As always, Haynes’s treatment of the gods in No Friend to This House is brilliant – a large part of my EPQ was about the way Haynes portrays the gods in her work, and their petty and amoral selfishness is always such a joy to read in her voice. Aphrodite and Hera are in particular integral characters in this novel, both largely motivated by vengeance, and their cruelty and disregard for mortals creates a very interesting perspective to read from.
In her author’s note, Haynes describes this book as ‘about an empty space where a man should be’. This is an intriguing way to think about the story, and truly reflects the selfishness and ambiguity of Jason in No Friend to This House. His perspective is not included, and so we the readers cannot know what he is thinking. The glimpses we get into his mind in sections from the point of view of the Argo as a whole and of Medea, who seems to know him best, suggest that he is constantly dissembling and often half convinces himself of his own lies. Haynes skilfully crafts a character whom the reader cannot help but dislike, self-centred and inconstant from the beginning, but equally charming and skilled at rhetoric so it is impossible to blame those taken in by him.
No Friend to This House is an incredible piece of classical reception.

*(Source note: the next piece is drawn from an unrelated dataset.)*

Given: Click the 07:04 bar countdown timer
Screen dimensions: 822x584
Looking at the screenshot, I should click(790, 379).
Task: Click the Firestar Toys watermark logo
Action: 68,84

The story is incredibly well researched – Haynes translated the whole of Euripides’s Medea in preparation for writing it, and syncretises a huge variety of sources and versions of different parts of the story. Beyond this, what makes No Friend to This House truly unique is its fusion of ancient and modern writing styles. A recurring point is analysing the ancient rhetorical idea that the ship was at fault for everything that happened, as well as the grammatical considerations raised in the last section, and Haynes often makes use of digression, monologues and direct address in a distinctly classical way. Knowledge of the classical texts Haynes references is not necessary for enjoying No Friend to This House, but the more that you know the richer your experience of this book will be.
Whatever your level of classical study, you will enjoy No Friend to This House, and it is my hope that like all of Haynes’s work, and the many other classical stories being published, it will continue to bring more interest to the field of Classics and create future classicists from different backgrounds.